New England football fans are as knowledgeable and rabid about the game as their counterparts anywhere else in the country, with legions of diehard followers of both professional and college teams. For obvious reasons, football at a high level resonates with many Americans and has an unparalleled fan base. The game is powerful, exciting and closely associated with drama and spectacle.
And something else that football executives -- especially National Football League owners and other league principals -- regard as anathema and wish they could just minimize or eliminate altogether: concussions.
They obviously can't do that, and the result has been a growing trend in injury lawsuits and wrongful death litigation related to the traumatic brain injuries of former and current players.
Football is obviously a flat-out and unavoidably violent game in which, in the parlance of older times, "getting one's bell rung" is hardly an infrequent occurrence.
What a stream of recent and ongoing litigation against the NFL is alleging, though, is that the league has been hiding known head injury harms from its players and the public for many decades and that it has encouraged players to compete while knowing that they were seriously compromised.

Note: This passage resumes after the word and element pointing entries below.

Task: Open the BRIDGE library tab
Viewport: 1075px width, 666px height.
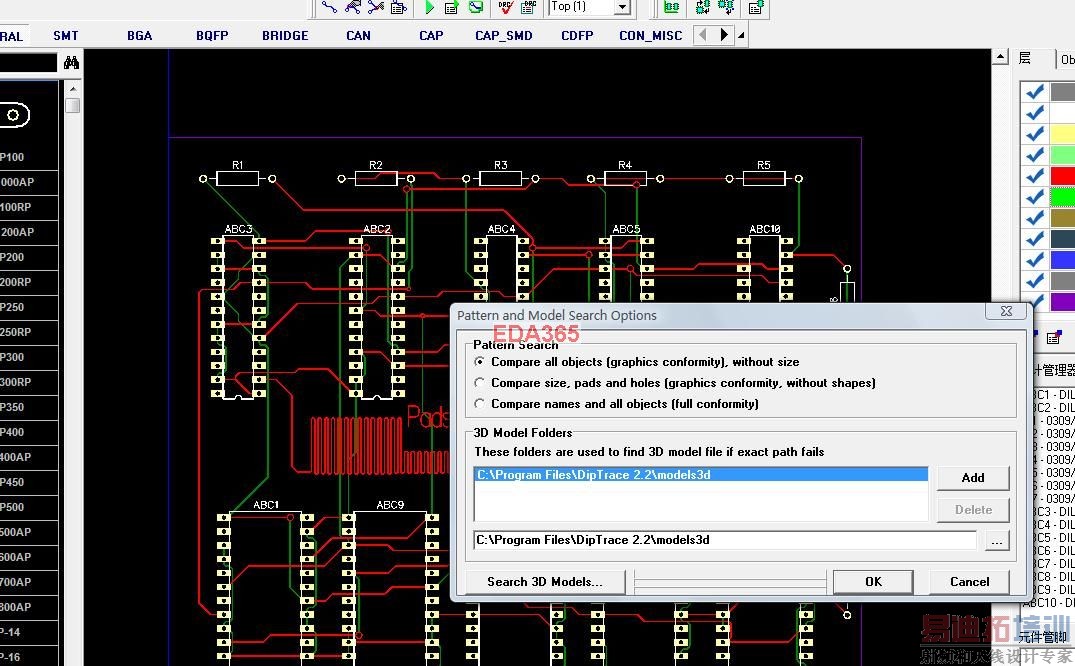Action: pyautogui.click(x=285, y=36)
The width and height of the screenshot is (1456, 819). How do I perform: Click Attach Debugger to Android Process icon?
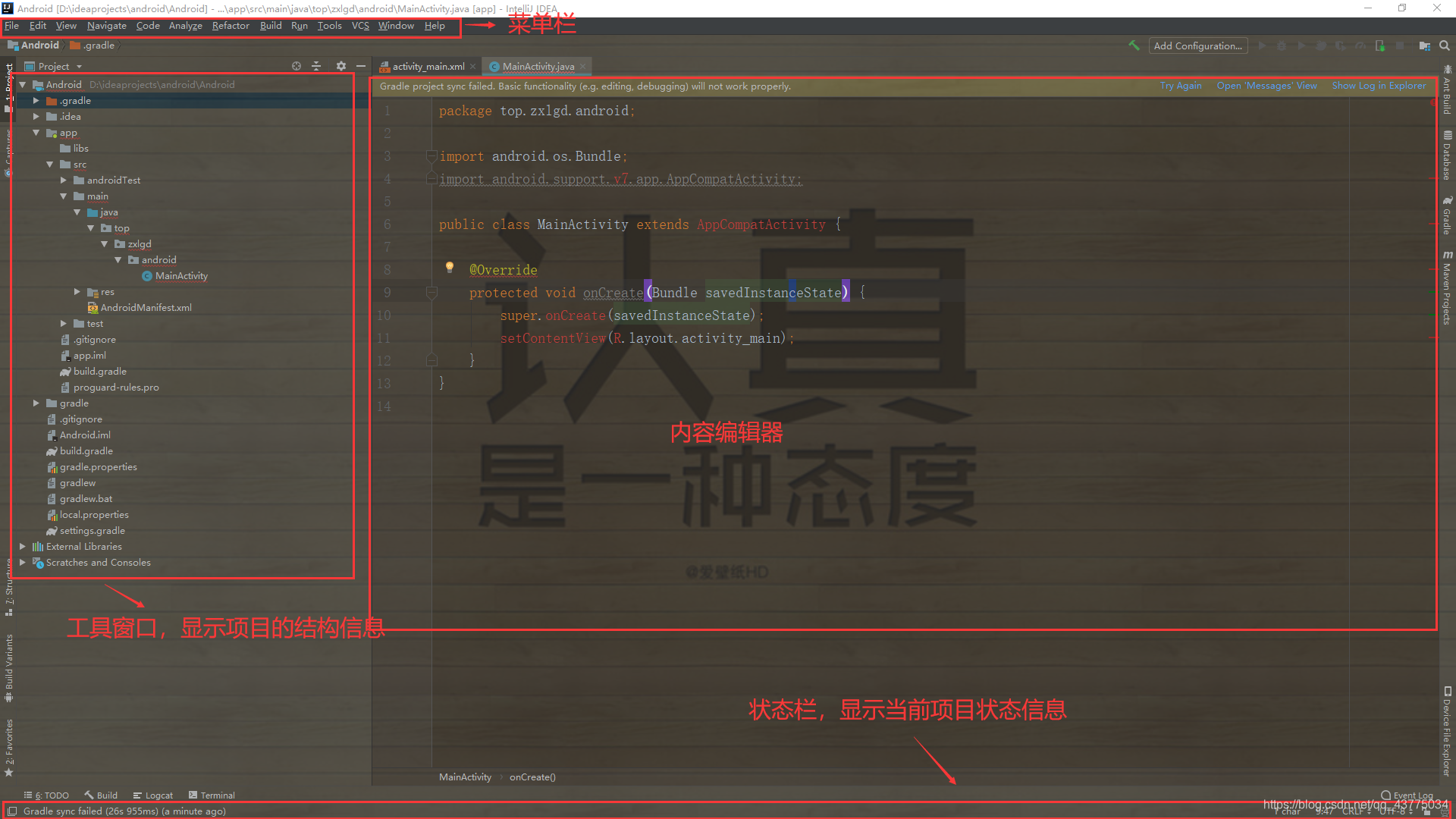coord(1379,46)
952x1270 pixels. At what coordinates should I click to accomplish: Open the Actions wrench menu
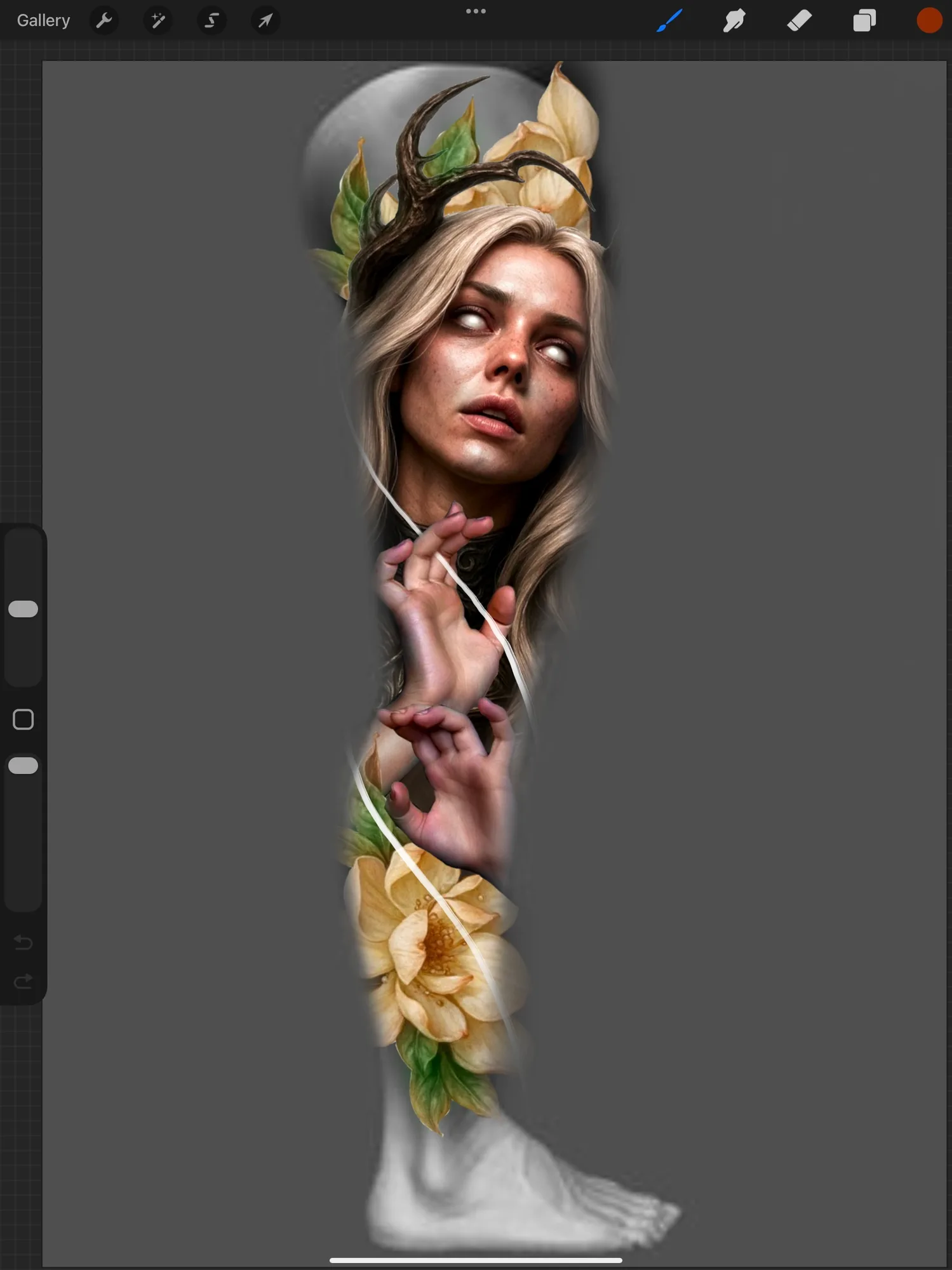104,21
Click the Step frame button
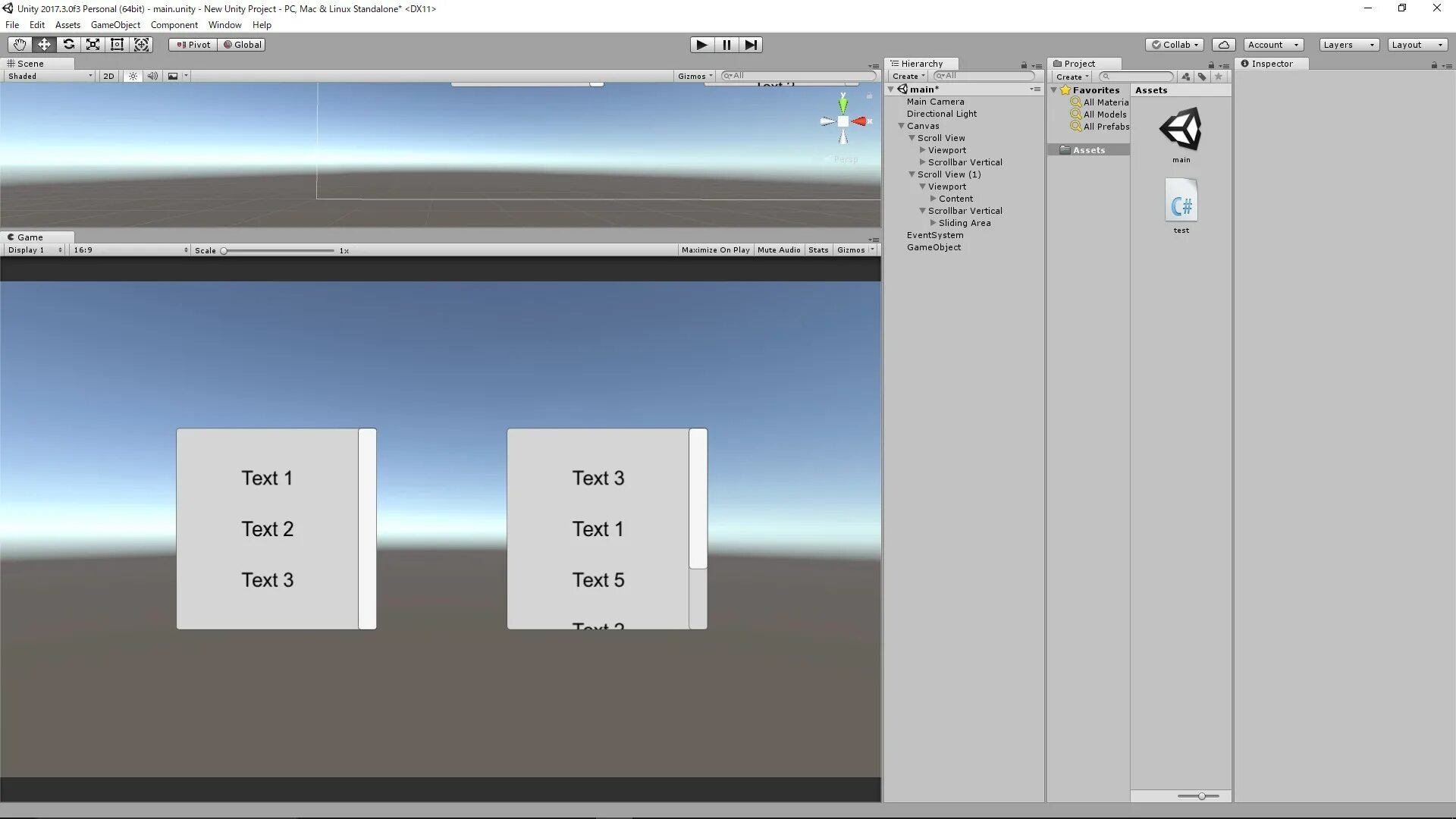Image resolution: width=1456 pixels, height=819 pixels. coord(750,45)
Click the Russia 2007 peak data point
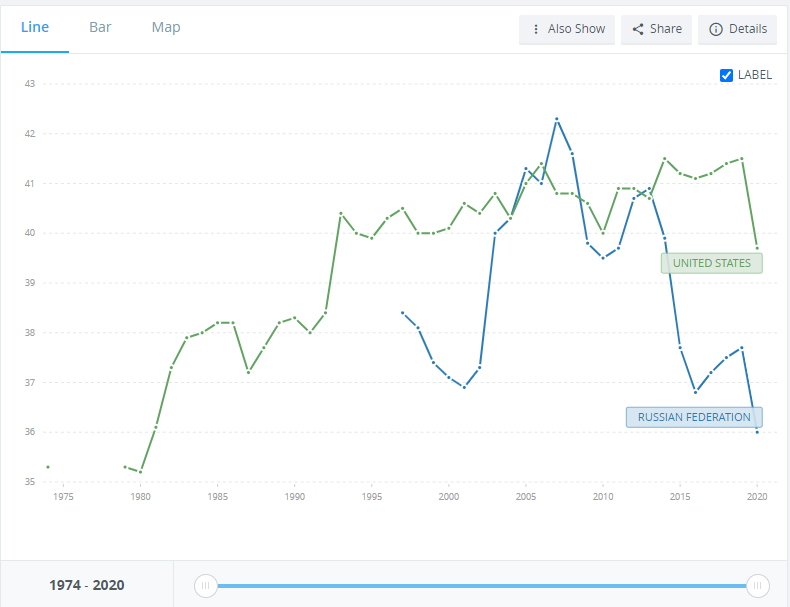 557,119
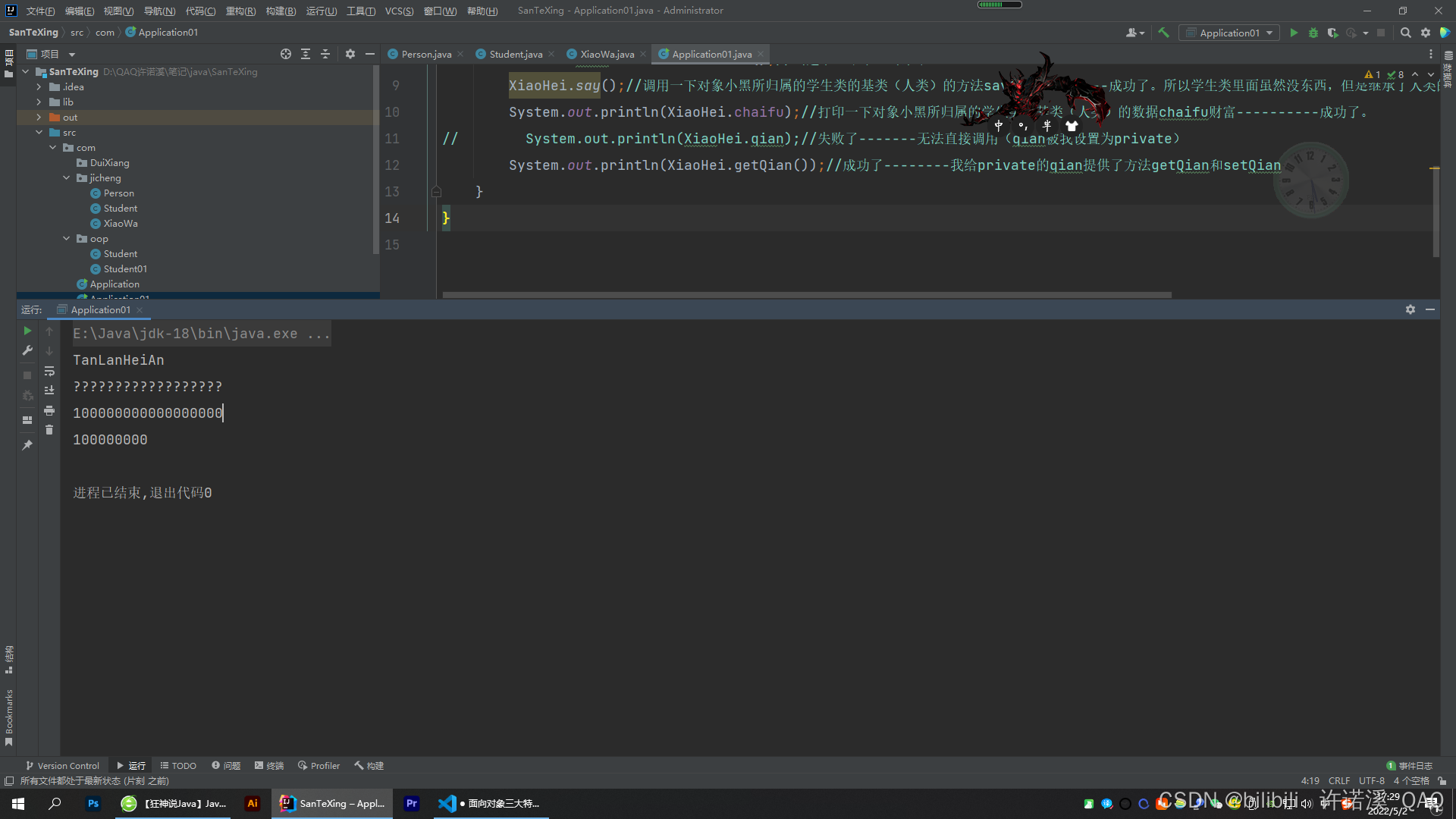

Scores of players are now demanding that the league be held accountable. Multiple lawsuits have been filed over the past year, with the NFL being charged with a number of cover-up actions.
A wrongful death suit filed recently in a Philadelphia federal court by the family of Wally Hilgenberg, a long-time player who passed away in 2008, is representative of other claims.
Hilgenberg's son contends that the NFL directly contributed to Hilgenberg's death from Lou Gehrig's disease by ignoring well-known evidence that his multiple concussions hastened neurological disorder.
Hilgenberg's suit seeks damages for negligence, civil conspiracy and claims concealment.